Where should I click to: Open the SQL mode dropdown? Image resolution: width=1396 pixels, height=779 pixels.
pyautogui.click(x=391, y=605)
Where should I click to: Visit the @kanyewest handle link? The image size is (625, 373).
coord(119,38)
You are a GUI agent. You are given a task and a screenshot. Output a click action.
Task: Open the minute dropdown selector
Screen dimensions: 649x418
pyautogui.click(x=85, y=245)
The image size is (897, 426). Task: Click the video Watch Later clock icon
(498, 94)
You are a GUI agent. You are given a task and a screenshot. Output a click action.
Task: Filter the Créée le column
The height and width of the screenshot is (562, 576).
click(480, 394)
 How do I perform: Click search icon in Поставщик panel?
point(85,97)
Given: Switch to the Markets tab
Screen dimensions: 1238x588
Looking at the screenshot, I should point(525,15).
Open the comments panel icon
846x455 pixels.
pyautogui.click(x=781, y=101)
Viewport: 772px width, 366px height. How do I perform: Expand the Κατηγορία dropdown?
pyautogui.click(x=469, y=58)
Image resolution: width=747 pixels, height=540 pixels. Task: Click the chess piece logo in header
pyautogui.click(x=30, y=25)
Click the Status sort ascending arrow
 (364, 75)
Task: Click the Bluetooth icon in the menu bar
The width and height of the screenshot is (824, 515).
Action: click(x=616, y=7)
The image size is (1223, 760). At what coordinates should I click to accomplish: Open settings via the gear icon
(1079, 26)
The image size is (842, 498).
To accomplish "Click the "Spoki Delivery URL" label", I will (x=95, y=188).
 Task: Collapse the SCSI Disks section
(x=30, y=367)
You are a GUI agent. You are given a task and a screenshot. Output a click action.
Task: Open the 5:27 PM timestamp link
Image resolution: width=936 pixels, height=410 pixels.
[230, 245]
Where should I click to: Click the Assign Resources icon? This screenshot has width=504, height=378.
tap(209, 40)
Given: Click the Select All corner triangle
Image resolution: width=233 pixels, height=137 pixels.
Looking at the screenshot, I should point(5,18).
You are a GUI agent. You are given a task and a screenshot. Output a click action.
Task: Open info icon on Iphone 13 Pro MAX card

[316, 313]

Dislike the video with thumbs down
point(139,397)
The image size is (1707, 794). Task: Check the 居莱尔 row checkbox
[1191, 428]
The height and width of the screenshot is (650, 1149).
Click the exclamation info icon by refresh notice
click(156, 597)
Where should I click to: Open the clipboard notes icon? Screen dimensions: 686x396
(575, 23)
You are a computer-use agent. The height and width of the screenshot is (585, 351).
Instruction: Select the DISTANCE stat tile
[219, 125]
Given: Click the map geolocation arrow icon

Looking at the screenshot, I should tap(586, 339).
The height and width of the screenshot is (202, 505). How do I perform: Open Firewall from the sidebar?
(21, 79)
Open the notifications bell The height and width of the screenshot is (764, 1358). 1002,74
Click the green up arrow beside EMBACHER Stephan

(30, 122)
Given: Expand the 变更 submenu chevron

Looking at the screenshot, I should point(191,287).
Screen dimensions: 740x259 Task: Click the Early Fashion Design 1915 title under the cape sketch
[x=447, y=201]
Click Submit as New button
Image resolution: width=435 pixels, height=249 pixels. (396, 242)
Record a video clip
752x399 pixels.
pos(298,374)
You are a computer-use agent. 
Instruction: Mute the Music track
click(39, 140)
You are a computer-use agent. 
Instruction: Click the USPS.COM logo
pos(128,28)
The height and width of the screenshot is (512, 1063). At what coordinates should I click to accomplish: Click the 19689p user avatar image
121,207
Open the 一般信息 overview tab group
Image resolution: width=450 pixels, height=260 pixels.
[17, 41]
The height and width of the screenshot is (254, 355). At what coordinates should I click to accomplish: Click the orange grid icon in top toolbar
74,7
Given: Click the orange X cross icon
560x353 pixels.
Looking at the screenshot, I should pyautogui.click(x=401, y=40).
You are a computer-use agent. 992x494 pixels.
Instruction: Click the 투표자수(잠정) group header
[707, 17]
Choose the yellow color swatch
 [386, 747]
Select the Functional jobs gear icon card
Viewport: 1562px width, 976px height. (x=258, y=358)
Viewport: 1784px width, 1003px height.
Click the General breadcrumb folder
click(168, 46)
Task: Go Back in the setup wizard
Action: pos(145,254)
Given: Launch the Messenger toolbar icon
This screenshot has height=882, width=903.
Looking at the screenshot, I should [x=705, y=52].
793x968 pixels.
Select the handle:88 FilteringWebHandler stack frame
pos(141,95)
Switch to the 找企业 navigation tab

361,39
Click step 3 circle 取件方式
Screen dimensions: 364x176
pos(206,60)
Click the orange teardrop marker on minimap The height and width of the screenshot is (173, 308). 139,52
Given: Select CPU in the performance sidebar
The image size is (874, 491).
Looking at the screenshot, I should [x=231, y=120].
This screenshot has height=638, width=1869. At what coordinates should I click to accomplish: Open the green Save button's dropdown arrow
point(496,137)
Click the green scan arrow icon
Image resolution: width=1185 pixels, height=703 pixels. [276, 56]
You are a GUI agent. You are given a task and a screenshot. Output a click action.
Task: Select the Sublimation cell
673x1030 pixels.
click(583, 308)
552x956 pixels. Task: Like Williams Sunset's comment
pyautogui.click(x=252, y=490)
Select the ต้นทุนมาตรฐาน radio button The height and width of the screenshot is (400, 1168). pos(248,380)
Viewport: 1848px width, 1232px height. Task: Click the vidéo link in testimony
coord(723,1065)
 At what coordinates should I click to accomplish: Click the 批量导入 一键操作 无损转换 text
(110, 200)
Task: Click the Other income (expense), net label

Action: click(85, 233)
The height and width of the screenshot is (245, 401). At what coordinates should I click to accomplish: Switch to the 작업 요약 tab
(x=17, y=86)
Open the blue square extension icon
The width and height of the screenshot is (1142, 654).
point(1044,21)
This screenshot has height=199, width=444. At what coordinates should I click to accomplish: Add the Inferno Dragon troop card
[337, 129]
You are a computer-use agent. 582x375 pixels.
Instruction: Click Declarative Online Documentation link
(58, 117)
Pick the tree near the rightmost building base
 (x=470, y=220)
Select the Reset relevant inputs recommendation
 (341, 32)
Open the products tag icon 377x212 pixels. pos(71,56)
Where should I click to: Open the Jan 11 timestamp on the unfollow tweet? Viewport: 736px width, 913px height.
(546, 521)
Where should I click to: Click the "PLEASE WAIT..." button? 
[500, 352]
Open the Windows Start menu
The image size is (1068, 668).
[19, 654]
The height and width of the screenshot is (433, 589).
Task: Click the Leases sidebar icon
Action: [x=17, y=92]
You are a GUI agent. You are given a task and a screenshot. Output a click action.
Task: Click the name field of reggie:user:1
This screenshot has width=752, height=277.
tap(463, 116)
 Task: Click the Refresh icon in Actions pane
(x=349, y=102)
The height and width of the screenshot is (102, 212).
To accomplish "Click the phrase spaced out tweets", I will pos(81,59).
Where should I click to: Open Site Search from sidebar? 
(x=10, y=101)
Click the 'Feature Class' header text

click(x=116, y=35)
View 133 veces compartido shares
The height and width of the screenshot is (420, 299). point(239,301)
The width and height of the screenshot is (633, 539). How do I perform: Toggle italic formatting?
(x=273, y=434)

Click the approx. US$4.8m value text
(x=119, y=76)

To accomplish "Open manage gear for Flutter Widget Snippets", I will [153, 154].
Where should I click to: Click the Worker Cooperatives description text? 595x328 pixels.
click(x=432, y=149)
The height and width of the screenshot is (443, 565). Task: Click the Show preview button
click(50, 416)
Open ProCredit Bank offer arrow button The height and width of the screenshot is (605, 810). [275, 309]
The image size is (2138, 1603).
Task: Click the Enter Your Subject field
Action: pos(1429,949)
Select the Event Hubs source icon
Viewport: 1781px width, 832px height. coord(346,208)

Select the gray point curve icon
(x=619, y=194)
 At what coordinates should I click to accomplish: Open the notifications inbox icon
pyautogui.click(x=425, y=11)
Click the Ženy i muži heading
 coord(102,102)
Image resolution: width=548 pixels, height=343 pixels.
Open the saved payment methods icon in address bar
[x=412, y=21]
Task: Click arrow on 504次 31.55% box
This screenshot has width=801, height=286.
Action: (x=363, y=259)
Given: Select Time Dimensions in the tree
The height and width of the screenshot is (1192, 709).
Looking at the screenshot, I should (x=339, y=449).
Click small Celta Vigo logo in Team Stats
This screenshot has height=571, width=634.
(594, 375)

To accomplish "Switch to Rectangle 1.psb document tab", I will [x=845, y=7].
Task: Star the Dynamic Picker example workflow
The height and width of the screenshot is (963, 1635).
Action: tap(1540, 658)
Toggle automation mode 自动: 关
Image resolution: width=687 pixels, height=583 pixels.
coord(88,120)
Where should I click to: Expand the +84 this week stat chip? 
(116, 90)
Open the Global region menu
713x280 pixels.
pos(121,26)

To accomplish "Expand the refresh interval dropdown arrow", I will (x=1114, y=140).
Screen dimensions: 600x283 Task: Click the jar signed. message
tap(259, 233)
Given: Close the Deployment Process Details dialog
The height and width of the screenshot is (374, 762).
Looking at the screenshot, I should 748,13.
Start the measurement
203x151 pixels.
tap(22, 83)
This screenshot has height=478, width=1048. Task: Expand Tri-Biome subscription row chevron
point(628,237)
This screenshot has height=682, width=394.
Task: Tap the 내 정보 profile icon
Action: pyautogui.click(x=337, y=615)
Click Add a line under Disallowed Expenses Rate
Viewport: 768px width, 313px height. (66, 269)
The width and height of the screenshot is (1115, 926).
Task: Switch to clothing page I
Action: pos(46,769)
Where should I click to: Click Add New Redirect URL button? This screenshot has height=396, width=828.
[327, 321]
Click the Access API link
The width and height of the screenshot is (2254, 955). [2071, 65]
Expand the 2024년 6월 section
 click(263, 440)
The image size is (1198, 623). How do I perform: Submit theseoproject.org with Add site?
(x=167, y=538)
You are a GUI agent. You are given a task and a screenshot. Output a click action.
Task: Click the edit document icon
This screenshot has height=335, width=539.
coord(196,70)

┄┄┄┄┄┄┄┄┄┄┄┄┄┄┄┄┄┄┄┄

Work to be completed: Format the lines starting at the line containing "Select the Functional jobs gear icon card" and ending at the line containing "pos(206,60)" as a JSON list of strings, one string per line, skipping blank lines.

Solution for this exercise:
[
  "Select the Functional jobs gear icon card",
  "Viewport: 1562px width, 976px height. (x=258, y=358)",
  "Viewport: 1784px width, 1003px height.",
  "Click the General breadcrumb folder",
  "click(168, 46)",
  "Task: Go Back in the setup wizard",
  "Action: pos(145,254)",
  "Given: Launch the Messenger toolbar icon",
  "This screenshot has height=882, width=903.",
  "Looking at the screenshot, I should [x=705, y=52].",
  "793x968 pixels.",
  "Select the handle:88 FilteringWebHandler stack frame",
  "pos(141,95)",
  "Switch to the 找企业 navigation tab",
  "361,39",
  "Click step 3 circle 取件方式",
  "Screen dimensions: 364x176",
  "pos(206,60)"
]